Au salon LUX le jeudi 11 décembre, se tenait la table ronde « Rôles et responsabilités des médias face aux transformations ». Sous l’animation de Raphaël Poughon, Marie-Pierre Demarty rédactrice au média Tikographie, Jean-Paul Deniaud co-fondateur de Pioche! et Cédric Motte responsable de l’innovation éditoriale et conseil à Samsa ont échangé durant une bonne heure sur le sujet. Liberté éditoriale, choix du lexique utilisé, formation d’une communauté avec son audience. L’heure a paru telle une seconde au vu de la diversité des points abordés, où chacun méritait une conférence unique.

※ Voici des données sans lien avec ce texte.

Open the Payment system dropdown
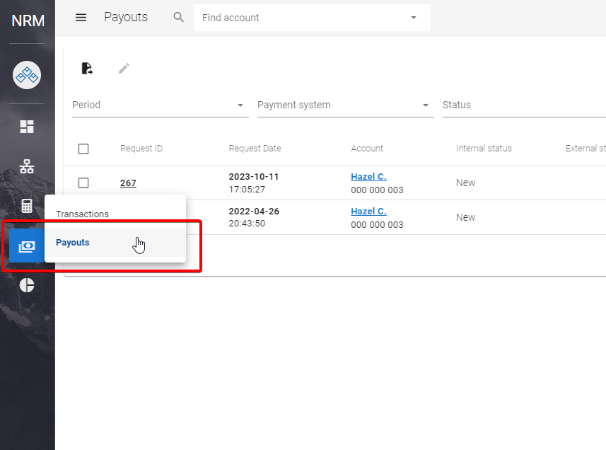Viewport: 606px width, 450px height. point(425,105)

Interroger le modèle éditorial sans penser à la tête économique, cela ressemble à visionner un film 3D au cinéma sans les lunettes spéciales. Et Cédric l’a pris en compte. La dépendance éditoriale aux actionnaires, où le fil rouge du média devient engendrer de plus en plus d’audience, se trouve là soulignée.

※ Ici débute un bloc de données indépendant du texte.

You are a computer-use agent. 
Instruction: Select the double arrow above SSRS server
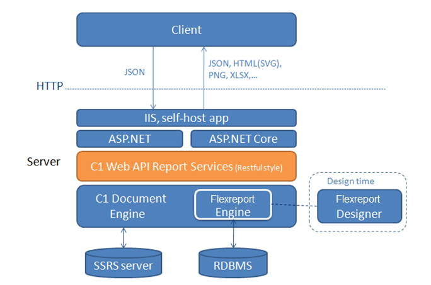(124, 238)
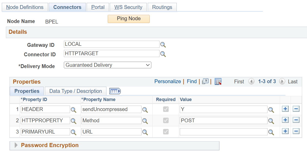Check Required for the HEADER property
This screenshot has width=307, height=154.
click(x=165, y=109)
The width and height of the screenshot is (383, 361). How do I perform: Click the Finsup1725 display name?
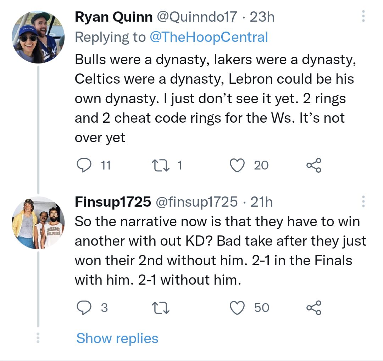(x=113, y=202)
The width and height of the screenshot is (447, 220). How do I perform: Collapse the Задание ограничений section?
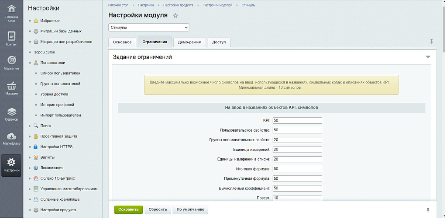click(x=428, y=57)
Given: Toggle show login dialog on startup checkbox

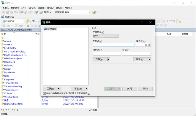Looking at the screenshot, I should 44,93.
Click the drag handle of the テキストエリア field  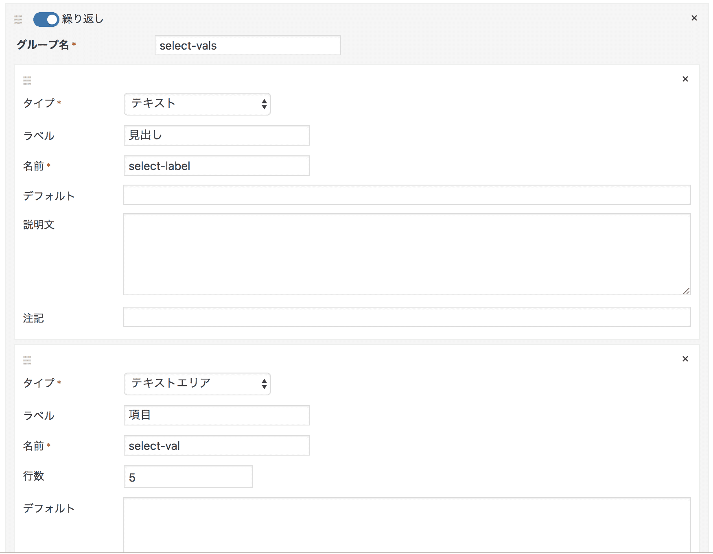pos(27,360)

Possible de contourner ce but économique ? « Oui, affirme Cédric. Et Mediapart l’a bien compris. Ils ont créé, il y a plusieurs années, une équipe marketing et financière séparée de celle éditoriale. Chacun a son rôle. L’équipe marketing se concentre sur comment attirer l’audience. L’équipe éditoriale, elle, s’attarde sur son rôle de lanceur d’alerte. »

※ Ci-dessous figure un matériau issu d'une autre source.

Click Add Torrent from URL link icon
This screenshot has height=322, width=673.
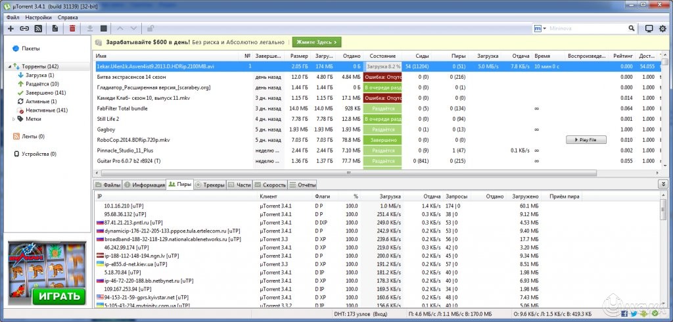click(x=24, y=29)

Se concentrer sur le terrain
La liberté de ton et l’engagement devraient plutôt devenir les motivations de tout journaliste dans toute rédaction. Un guide que Marie-Pierre Demarty suit. Elle qui a quitté le monde du journalisme durant de nombreuses années. La perte de sens dans son métier en était la cause.
Toutefois, un constat opposé est établi : les médias baignent dans l’injonction à la rapidité. Publier au plus vite les informations pour devenir le premier à sortir l’exclusivité. Comment s’extirper de ce modèle stressant et chronophage ? « Il faut prendre le temps de travailler ses sujets, installer la conversation. En clair, adopter le slow journalisme », prône Marie-Pierre. « Tout à l’heure dans mon train, je n’avais pas de wifi, narre Jean-Paul Deniaud. Je n’ai donc pas pu envoyer ma newsletter hebdo. Pas grave, elle sortira semaine pro. »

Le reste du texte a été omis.